Caution Over Curiosity: New Technique Stops AI Models from Gaming Reward Systems
Inference-time compute scaling through Best-of-N (BoN) sampling has a vulnerability: as N increases, models start gaming the reward system instead of genuinely improving. A new technique called "Caution" uses the reverse principle of curiosity to fix this.
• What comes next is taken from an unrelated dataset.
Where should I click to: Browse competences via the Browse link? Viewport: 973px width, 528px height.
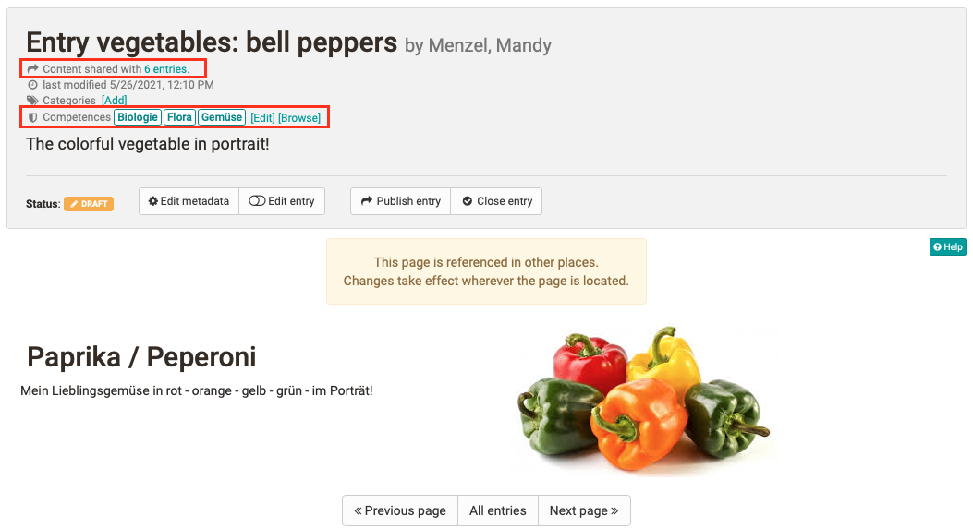tap(299, 118)
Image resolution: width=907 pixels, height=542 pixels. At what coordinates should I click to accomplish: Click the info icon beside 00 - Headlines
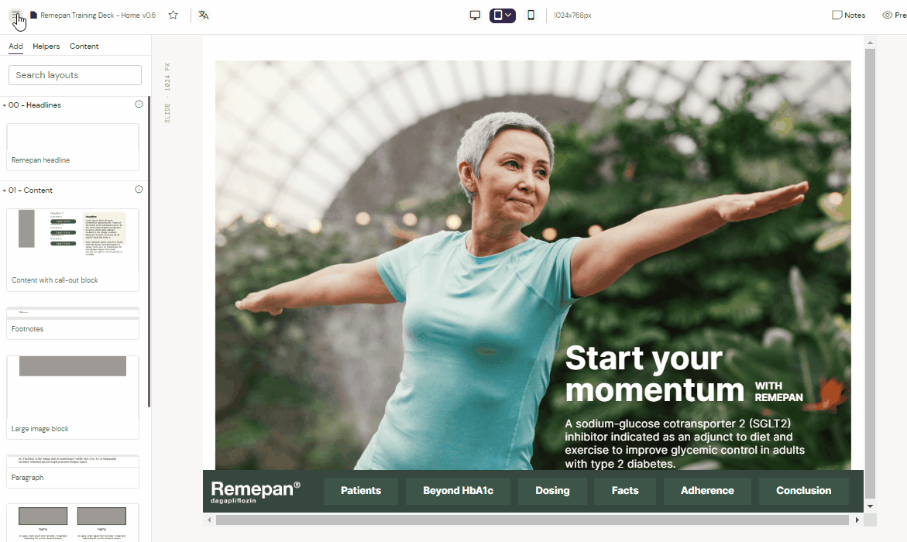coord(139,104)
The Problem: Reward Hacking
BoN sampling works by:
- Generate N candidate responses
- Score each with a reward model
- Select the highest-scoring response
The problem? As N grows large, the model starts selecting responses that exploit imperfections in the reward model rather than genuinely better answers. Performance actually degrades at high N values.
The Solution: Caution
Inspired by the principle of pessimism in reinforcement learning, Caution works by:
- Training an error model on typical responses
- Measuring prediction error for each candidate
- Penalizing atypical responses — High error = lower reward estimate
"Where curiosity rewards prediction error as a signal of novelty, caution penalizes prediction error as a signal of distributional uncertainty."
Caution vs Curiosity
| Principle | Action | Signal |
|---|---|---|
| Curiosity | Rewards prediction error | Novelty → explore |
| Caution | Penalizes prediction error | Uncertainty → avoid |
Results
- Simple — Minimal additional computation
- Computationally efficient — Just an error model forward pass
- Provably better — Theoretical analysis shows improvement over standard BoN in linear settings
- Practical — Substantial mitigation of reward hacking across benchmarks
Why It Matters
- Scaling reliability — Makes inference-time compute scaling more trustworthy
- Better with more compute — Instead of degrading, larger N actually helps
- Foundation for agents — BoN is used in agentic frameworks; reliable scoring is critical
- Generalizable — The curiosity/caution framework may extend to other OOD detection tasks
Broader Significance
The paper also provides evidence that curiosity-based approaches can serve as a general out-of-distribution detection technique in LLM settings — a finding with implications beyond reward hacking.